#### Objective
Which rows below contain the string "field"? Return each of those rows in full.

#### Exercise inputs
------------------------------------------------

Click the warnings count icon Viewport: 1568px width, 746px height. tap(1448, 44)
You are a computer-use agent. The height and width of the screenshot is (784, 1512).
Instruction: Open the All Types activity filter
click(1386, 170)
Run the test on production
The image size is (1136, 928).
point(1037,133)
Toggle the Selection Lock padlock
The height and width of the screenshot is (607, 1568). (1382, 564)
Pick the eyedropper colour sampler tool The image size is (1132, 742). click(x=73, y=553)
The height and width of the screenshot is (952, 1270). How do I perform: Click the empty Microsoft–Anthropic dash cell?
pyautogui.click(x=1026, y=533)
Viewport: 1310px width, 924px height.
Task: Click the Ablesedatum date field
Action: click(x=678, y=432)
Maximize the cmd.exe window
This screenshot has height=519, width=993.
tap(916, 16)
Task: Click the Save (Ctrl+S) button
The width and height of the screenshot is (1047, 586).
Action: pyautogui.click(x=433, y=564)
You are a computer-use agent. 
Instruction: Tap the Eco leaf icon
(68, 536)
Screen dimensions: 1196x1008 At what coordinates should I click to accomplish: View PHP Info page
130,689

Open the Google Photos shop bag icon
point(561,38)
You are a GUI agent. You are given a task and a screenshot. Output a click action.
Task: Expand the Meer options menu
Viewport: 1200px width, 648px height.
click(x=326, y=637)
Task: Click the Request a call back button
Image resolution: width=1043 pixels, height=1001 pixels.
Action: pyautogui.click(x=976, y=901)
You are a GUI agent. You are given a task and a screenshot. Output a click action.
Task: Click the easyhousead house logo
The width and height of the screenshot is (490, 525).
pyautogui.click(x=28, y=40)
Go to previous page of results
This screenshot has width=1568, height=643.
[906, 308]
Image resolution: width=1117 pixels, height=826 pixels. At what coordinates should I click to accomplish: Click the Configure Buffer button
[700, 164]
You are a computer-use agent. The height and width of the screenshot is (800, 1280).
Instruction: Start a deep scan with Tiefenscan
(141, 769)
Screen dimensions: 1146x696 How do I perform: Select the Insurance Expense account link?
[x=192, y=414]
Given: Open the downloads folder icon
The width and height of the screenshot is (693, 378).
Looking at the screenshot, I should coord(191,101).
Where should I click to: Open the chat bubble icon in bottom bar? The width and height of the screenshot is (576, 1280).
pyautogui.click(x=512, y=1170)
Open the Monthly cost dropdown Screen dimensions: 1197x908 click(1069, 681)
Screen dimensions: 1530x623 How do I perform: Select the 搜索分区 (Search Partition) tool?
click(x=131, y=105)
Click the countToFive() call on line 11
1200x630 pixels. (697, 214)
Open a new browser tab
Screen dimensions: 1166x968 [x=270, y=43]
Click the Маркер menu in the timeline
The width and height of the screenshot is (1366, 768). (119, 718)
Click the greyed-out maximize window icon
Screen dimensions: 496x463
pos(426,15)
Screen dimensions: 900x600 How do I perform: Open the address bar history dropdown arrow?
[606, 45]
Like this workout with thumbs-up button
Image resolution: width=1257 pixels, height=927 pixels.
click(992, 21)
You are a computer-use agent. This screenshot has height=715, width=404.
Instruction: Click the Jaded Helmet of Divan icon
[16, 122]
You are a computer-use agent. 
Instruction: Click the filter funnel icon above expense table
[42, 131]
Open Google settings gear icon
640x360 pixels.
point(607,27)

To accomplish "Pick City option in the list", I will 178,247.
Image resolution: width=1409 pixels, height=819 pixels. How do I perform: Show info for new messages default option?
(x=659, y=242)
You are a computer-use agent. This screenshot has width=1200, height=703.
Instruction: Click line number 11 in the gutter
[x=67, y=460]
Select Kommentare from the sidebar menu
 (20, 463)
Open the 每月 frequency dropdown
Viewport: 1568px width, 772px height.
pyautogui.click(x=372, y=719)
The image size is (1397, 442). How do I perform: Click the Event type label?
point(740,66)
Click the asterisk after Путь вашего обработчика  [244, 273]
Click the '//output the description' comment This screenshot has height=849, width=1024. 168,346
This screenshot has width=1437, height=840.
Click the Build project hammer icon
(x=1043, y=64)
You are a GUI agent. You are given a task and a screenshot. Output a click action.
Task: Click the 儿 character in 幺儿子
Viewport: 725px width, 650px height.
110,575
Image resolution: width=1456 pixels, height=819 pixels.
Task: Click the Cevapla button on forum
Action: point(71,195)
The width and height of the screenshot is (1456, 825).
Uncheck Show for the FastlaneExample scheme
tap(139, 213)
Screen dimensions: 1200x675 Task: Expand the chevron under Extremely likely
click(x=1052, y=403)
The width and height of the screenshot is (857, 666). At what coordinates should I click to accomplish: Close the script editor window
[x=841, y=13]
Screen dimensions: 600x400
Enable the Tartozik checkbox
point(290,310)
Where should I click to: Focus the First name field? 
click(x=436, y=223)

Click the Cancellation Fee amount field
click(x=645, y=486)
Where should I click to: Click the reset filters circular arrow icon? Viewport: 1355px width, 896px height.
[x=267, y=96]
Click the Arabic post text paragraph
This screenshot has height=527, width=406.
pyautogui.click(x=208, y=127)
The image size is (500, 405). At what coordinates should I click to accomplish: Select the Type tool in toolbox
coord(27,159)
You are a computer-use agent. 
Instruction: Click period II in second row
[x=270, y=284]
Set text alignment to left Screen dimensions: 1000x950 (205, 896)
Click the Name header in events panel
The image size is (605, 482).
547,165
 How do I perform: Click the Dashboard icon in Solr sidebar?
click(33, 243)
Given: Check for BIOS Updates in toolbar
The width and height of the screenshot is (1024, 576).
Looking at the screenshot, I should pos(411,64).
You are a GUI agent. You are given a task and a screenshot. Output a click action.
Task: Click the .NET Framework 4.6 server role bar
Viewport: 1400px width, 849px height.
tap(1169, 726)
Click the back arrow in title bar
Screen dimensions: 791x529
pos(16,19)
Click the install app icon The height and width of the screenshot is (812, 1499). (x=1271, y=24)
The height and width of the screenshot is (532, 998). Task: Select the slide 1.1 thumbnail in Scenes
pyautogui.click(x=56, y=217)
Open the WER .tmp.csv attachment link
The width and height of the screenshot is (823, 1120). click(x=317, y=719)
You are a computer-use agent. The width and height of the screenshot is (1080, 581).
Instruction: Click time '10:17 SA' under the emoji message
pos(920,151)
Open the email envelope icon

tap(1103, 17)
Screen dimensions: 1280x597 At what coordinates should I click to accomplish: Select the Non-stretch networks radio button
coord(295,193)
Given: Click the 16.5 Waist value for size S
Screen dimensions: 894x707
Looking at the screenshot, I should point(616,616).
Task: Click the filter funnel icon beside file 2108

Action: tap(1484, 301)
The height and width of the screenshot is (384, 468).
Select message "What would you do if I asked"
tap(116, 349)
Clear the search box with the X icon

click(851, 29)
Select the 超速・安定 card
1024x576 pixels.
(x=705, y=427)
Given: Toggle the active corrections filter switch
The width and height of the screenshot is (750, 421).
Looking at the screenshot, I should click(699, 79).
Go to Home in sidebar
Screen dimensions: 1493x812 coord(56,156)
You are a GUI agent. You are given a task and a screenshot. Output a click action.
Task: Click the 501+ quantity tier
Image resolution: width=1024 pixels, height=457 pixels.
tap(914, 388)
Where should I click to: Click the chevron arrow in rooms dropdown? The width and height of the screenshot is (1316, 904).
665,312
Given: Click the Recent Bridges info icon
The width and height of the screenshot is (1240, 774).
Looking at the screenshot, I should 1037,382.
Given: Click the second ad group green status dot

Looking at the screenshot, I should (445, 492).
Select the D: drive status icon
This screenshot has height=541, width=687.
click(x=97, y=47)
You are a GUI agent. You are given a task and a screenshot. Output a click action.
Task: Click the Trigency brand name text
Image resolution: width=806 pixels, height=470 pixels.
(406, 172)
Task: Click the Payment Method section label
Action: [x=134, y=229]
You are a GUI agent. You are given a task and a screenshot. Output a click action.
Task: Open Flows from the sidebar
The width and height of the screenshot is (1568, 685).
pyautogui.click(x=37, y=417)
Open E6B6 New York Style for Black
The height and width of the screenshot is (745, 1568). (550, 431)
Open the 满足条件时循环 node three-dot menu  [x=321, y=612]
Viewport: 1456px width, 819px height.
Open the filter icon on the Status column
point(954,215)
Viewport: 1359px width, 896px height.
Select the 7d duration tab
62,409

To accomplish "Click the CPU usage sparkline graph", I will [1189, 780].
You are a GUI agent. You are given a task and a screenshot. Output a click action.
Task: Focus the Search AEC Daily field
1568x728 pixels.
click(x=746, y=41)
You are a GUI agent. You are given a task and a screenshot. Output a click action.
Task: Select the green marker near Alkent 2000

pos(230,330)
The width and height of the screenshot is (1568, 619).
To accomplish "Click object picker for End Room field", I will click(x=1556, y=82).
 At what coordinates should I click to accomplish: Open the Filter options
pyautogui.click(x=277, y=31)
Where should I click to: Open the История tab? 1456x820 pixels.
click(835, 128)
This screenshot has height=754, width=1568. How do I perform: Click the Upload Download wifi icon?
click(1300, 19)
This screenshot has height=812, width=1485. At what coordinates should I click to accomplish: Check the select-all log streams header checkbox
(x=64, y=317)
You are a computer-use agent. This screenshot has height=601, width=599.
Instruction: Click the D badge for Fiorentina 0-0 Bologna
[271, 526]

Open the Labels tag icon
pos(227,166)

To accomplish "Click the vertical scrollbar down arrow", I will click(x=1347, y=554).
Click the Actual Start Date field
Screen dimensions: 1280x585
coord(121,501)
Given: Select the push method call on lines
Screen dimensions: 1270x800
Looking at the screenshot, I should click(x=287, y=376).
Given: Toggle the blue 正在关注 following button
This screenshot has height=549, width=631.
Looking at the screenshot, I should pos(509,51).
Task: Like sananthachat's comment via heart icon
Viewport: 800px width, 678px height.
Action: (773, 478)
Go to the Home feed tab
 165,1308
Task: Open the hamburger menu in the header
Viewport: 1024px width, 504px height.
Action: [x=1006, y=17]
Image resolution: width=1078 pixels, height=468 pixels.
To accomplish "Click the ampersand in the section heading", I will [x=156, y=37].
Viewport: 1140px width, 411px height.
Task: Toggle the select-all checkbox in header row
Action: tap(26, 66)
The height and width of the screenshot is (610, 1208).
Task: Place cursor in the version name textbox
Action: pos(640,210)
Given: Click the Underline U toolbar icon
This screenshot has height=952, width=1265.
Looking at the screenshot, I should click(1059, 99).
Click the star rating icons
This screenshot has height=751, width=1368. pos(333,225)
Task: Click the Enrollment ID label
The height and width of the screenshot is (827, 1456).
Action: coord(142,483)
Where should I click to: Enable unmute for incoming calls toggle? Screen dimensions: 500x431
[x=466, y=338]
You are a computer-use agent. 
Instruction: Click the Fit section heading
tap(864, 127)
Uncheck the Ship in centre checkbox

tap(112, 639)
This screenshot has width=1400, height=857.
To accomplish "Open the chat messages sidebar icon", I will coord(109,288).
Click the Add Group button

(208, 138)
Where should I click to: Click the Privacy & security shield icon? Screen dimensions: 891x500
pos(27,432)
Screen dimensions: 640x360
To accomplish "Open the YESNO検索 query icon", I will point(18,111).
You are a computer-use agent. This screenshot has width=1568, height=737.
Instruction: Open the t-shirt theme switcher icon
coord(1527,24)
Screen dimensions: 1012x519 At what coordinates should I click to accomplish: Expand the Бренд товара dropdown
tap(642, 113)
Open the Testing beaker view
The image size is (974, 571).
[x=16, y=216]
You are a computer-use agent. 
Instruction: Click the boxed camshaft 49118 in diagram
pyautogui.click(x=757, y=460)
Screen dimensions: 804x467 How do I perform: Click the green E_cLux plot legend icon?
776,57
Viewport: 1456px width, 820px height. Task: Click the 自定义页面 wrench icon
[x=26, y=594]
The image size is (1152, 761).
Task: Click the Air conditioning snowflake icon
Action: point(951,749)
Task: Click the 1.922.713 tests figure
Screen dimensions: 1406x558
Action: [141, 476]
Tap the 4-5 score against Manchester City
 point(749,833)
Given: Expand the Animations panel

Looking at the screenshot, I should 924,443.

------------------------------------------------

#### Response to this exercise
Task: Click the Ablesedatum date field
Where should I click to: Focus the First name field? 
Click the Cancellation Fee amount field
Task: Focus the Search AEC Daily field
To accomplish "Click object picker for End Room field", I will click(x=1556, y=82).
Click the Actual Start Date field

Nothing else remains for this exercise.